**Texto para leitura:**

A exposição Acid Flamingo, do artista visual Nuno Cera concebida com Julia Albani é uma investigação artística numa vertente poética sobre a relação entre o ambiente natural e os seres vivos. Na exposição a apropriação metodológica do artista é a dinâmica da criação que se relaciona com o experimentalismo na ciência. “É de esperar que tão grandes inovações modifiquem toda a técnica das artes, agindo, desse modo, sobre a própria invenção, chegando talvez mesmo a modificar a própria noção de arte em termos mágicos.”[1] A criação e a materialização destes trabalhos artísticos revelam uma pesquisa que pode ocasionar outras possibilidades de investigação e de criação artística. O ponto de intersecção entre a Arte e a Ciência é a própria transformação teórica e prática da arte.

A exposição é composta pelo vídeo Acid Flamingo que tem a duração de 26’49’’ com texto de Jeff Wood, em diálogo um segundo vídeo, muito curto de 2’, onde aparece quase sempre a mesma imagem com pequenas variações. Citando o artista, “interessa-me a repetição da imagem, onde o flamingo está como que prisioneiro e sem se conseguir libertar e também a justaposição com o vídeo principal e com o texto - a voz do flamingo -, do Jeff Wood, na sua abordagem a relação atual entre sociedade e tecnologia”.

**Instruções:**
a) Extraia na íntegra, sem qualquer alteração, o texto sobre a exposição Acid Flamingo.
b) Atualize o trecho dos registos que vai da linha que contém "image has height=1308, width=924." até à linha que contém "because [302, 1126]", ambas incluídas, trocando "word" por "term" e deixando tudo o resto igual. Devolva apenas essas linhas.
O texto e os registos provêm de fontes distintas.

**Dados do conjunto:**
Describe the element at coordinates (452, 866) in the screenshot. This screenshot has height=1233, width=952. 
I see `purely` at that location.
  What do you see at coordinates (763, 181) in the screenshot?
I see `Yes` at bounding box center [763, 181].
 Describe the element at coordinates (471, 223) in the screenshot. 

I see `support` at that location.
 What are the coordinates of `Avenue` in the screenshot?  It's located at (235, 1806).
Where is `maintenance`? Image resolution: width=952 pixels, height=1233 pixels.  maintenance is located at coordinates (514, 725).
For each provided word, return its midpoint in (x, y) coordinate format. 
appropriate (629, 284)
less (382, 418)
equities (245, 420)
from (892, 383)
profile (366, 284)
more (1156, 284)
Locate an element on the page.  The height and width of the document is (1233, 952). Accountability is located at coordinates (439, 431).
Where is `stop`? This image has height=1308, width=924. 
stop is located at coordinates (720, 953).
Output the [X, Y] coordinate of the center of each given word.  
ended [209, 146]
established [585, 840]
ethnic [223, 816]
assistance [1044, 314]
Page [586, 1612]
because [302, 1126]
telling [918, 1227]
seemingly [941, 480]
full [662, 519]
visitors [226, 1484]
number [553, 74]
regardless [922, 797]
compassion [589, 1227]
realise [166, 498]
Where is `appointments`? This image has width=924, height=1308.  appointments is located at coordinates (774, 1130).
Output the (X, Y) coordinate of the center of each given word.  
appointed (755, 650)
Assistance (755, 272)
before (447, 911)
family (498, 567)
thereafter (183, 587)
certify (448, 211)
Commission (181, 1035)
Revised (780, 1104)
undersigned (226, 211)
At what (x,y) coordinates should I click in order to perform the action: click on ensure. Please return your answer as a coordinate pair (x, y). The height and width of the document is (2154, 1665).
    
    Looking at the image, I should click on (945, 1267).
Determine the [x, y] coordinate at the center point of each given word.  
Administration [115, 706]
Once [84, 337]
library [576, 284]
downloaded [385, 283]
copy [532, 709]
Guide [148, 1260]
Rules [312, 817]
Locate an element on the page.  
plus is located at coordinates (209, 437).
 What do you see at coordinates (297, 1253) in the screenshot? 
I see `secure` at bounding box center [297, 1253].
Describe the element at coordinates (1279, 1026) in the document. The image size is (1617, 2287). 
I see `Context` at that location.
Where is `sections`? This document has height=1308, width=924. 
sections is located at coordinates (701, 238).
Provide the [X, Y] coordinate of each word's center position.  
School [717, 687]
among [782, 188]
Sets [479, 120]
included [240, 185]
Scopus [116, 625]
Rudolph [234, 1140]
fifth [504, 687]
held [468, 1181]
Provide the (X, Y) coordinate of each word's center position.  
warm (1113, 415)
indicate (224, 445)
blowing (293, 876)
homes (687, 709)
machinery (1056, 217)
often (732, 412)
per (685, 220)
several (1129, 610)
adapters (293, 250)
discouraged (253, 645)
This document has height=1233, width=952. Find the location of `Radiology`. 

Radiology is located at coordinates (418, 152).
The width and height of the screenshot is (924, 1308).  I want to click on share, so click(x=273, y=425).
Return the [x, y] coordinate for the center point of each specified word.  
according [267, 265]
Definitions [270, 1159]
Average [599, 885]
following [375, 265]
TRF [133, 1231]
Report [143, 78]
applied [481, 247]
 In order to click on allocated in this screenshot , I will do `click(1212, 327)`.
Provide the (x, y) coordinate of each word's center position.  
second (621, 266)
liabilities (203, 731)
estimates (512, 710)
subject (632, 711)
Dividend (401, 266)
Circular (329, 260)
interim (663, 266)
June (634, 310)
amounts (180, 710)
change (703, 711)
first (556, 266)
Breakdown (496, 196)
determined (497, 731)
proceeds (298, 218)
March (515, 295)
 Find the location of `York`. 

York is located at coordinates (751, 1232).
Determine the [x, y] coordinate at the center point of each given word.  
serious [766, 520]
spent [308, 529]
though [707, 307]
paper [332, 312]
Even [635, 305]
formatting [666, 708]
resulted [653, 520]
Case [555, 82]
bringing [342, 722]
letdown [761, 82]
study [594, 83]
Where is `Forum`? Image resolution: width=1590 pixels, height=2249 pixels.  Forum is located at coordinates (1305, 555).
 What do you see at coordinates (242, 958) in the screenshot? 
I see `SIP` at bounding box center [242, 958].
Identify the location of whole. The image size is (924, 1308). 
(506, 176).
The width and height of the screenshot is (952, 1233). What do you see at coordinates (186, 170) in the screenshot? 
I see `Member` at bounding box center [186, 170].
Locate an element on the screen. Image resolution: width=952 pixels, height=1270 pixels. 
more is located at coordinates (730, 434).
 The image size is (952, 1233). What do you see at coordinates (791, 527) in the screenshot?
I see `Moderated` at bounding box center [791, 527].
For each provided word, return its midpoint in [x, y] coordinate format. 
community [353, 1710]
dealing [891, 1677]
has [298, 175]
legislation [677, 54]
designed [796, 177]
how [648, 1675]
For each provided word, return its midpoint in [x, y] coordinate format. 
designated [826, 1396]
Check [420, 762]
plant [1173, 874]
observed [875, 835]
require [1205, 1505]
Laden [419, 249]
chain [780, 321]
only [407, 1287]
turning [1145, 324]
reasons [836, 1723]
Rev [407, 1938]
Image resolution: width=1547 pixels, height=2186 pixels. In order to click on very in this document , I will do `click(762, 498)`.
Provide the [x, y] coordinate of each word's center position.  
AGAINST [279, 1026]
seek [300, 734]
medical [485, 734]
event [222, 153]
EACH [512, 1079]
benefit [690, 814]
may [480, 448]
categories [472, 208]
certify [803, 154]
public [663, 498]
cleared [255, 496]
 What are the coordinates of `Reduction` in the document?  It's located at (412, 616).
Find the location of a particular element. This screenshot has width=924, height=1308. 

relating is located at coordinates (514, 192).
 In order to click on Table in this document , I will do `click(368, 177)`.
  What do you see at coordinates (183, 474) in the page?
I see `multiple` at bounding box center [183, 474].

**Resultados esperados:**
a)
A exposição Acid Flamingo, do artista visual Nuno Cera concebida com Julia Albani é uma investigação artística numa vertente poética sobre a relação entre o ambiente natural e os seres vivos. Na exposição a apropriação metodológica do artista é a dinâmica da criação que se relaciona com o experimentalismo na ciência. “É de esperar que tão grandes inovações modifiquem toda a técnica das artes, agindo, desse modo, sobre a própria invenção, chegando talvez mesmo a modificar a própria noção de arte em termos mágicos.”[1] A criação e a materialização destes trabalhos artísticos revelam uma pesquisa que pode ocasionar outras possibilidades de investigação e de criação artística. O ponto de intersecção entre a Arte e a Ciência é a própria transformação teórica e prática da arte.

A exposição é composta pelo vídeo Acid Flamingo que tem a duração de 26’49’’ com texto de Jeff Wood, em diálogo um segundo vídeo, muito curto de 2’, onde aparece quase sempre a mesma imagem com pequenas variações. Citando o artista, “interessa-me a repetição da imagem, onde o flamingo está como que prisioneiro e sem se conseguir libertar e também a justaposição com o vídeo principal e com o texto - a voz do flamingo -, do Jeff Wood, na sua abordagem a relação atual entre sociedade e tecnologia”.

b)
Where is `stop`? This image has height=1308, width=924. 
stop is located at coordinates (720, 953).
Output the [X, Y] coordinate of the center of each given term.  
ended [209, 146]
established [585, 840]
ethnic [223, 816]
assistance [1044, 314]
Page [586, 1612]
because [302, 1126]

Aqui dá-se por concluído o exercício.